Accordingly, there may also be times when drying of the stack is
desired.
[0007] A sufficient assessment of the hydration state of a fuel
cell stack is useful for humidification control, startup, shutdown,
temperature control, and other operation of the fuel cell stack.
However, the hydration state of the fuel cell stack is difficult to
assess simply from its polarization response.
[0008] The resistance of the fuel cell stack is known to be
correlated to the hydration of its electrolyte membranes. As
demonstrated in further detail in Canadian Application Serial No.
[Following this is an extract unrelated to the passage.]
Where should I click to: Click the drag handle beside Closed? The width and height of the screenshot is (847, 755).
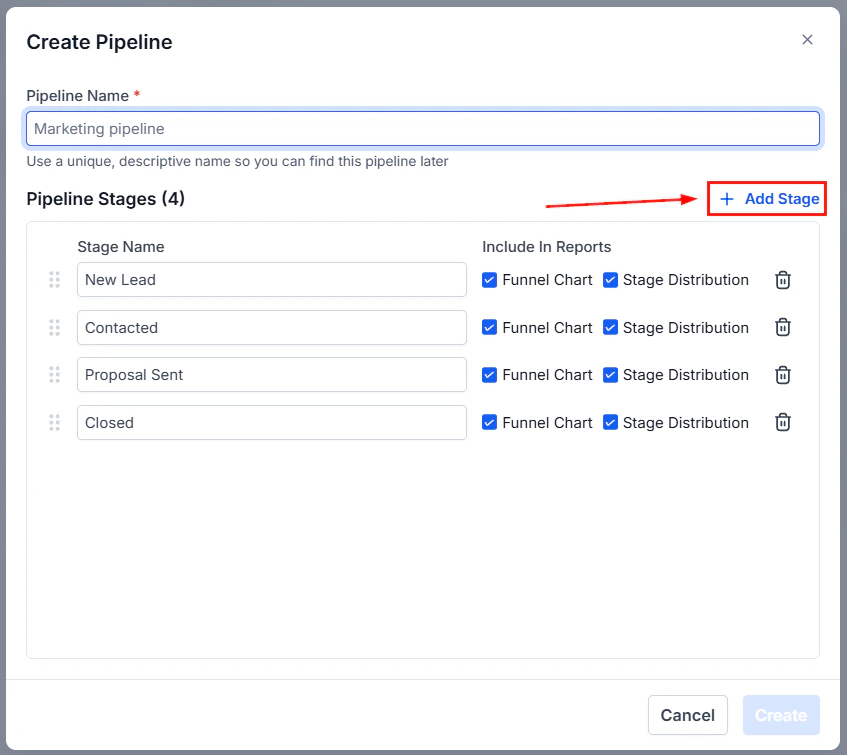(x=55, y=422)
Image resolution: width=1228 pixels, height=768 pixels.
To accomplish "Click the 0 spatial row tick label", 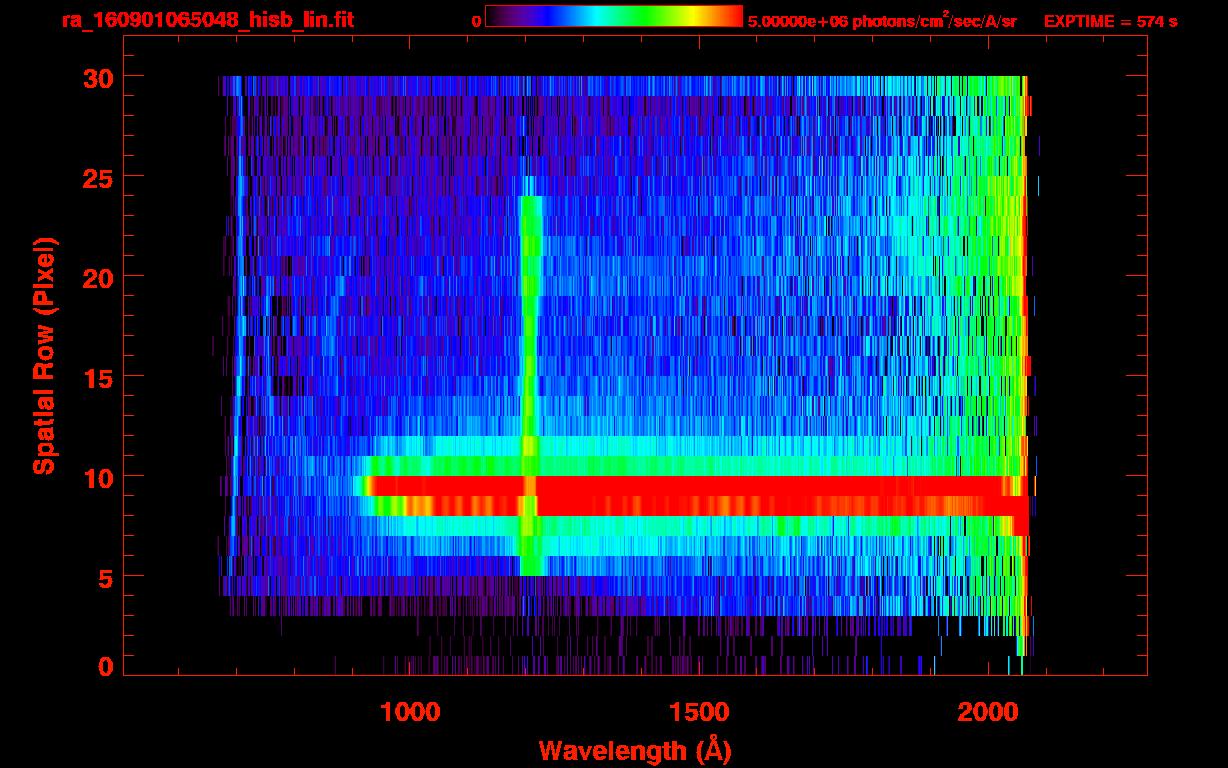I will (106, 666).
2341140, the impedance of a dry fuel cell is greater than that of a
hydrated cell. At an appropriate frequency, the real component of
AC impedance (resistance) is highly influenced by effects of the
electrolyte membrane, and a higher resistance corresponds to a
drier membrane, which is less able to conduct protons as compared
to a better-hydrated membrane.
[0009] While AC impedance is a good indicator of membrane
hydration, measurement of AC impedance is difficult and time
consuming. Existing milliohm meters are too expensive and too bulky
to package into an end user's fuel cell system or vehicle, for
example. Other techniques for determining fuel cell membrane
hydration, to a limited extent and with significant measuring
effort, involves analyzing media (gases and liquids) that are
supplied to and/or discharged from the fuel cell or involves use of
additional suitable sensors. Using such analysis equipment requires
significantly more space in a fuel cell system and only has limited
suitability for vehicles. Moreover, the information derived using
these techniques is provided with a time delay, which is a
disadvantage for situations that require a more up to date
determination of the AC impedance.
[0010] In a standard method for measuring the impedance spectrum of
a fuel cell (test specimen) at the manufacturing stage, a frequency
generator applies a sinusoidal current to the fuel cell stack. The
voltage is measured, and from the applied current and the measured
voltage, the impedance can be determined. The frequency of the
applied current is subsequently increased (or decreased) for the
next measurement. Measurement of the impedance at a number of
frequencies produces the impedance spectrum.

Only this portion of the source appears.